◆ **MATERIAL PROVIDED**
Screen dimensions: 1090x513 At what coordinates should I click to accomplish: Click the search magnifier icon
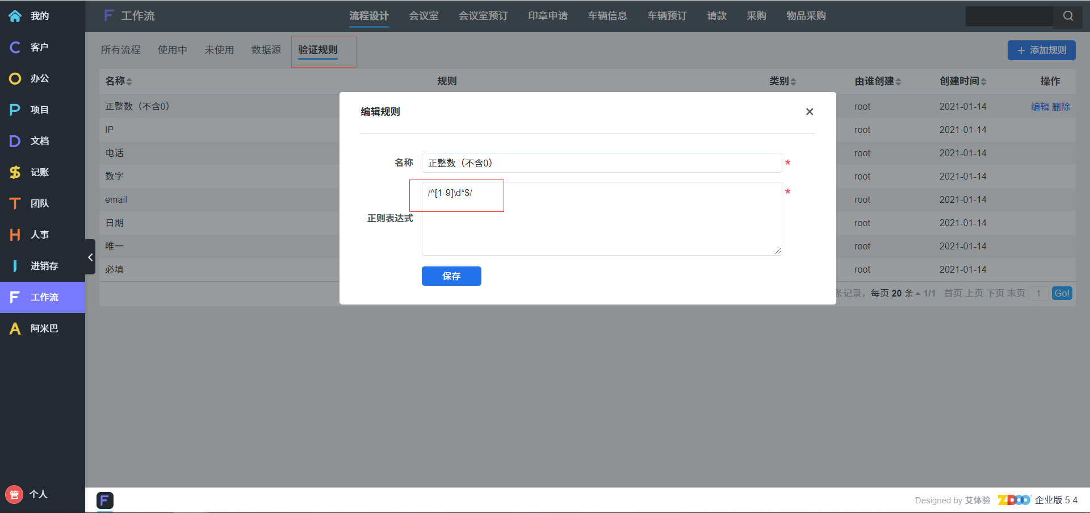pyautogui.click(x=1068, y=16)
* * *
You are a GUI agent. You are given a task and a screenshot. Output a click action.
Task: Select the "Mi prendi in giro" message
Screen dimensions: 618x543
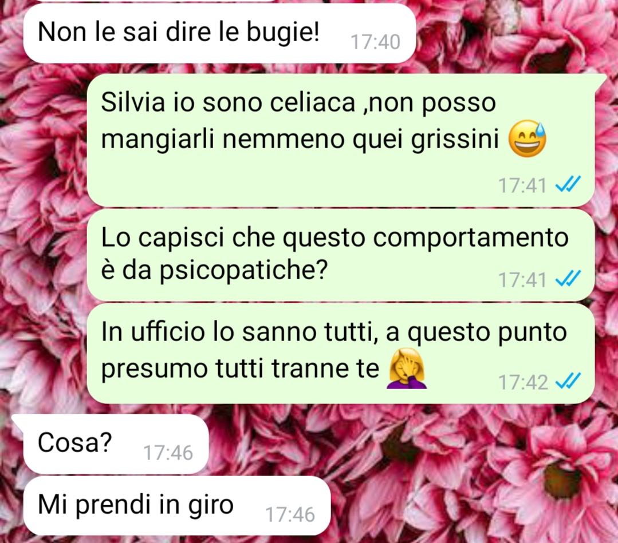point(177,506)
---
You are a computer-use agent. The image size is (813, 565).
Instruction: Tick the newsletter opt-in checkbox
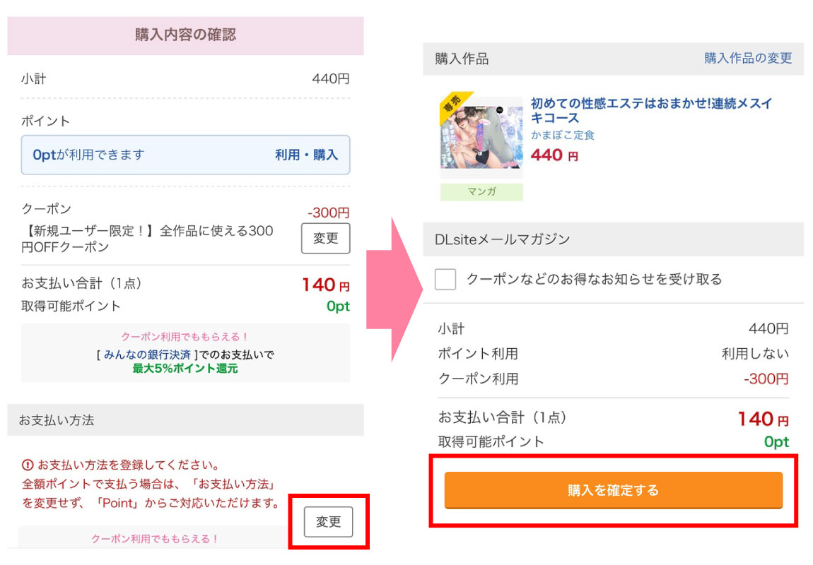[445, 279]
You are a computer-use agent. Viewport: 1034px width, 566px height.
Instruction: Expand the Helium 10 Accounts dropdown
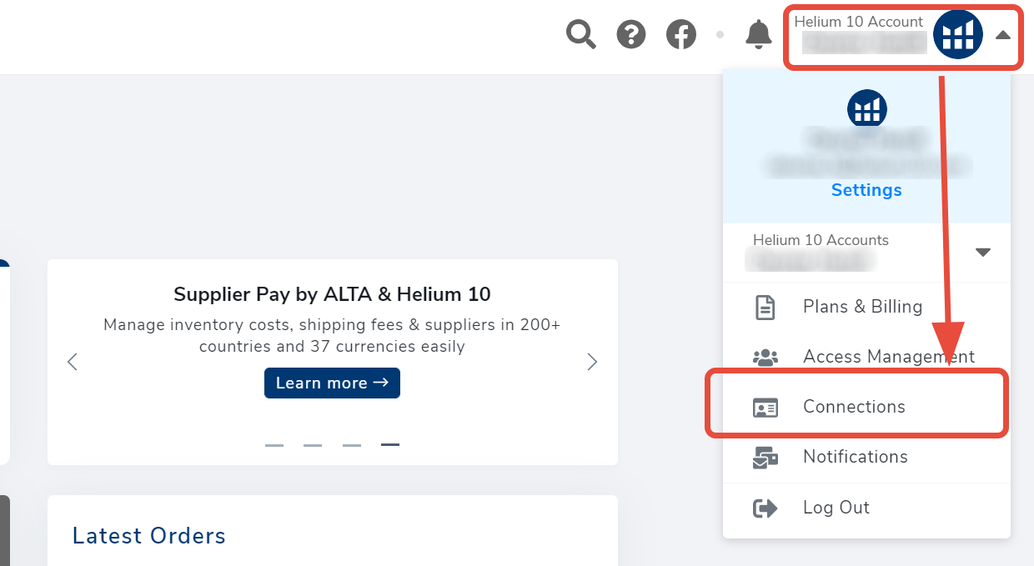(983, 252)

◆ **YOUR GOAL**
Rewrite the material starting at the line that contains "Screen dimensions: 1090x513" and ending at the line that contains "pyautogui.click(x=1068, y=16)", replacing "magnifier icon" with "magnifying glass icon" and changing nothing else. Leave the pictures out of your answer.

◆ **TASK ANSWER**
Screen dimensions: 1090x513 At what coordinates should I click to accomplish: Click the search magnifying glass icon
pyautogui.click(x=1068, y=16)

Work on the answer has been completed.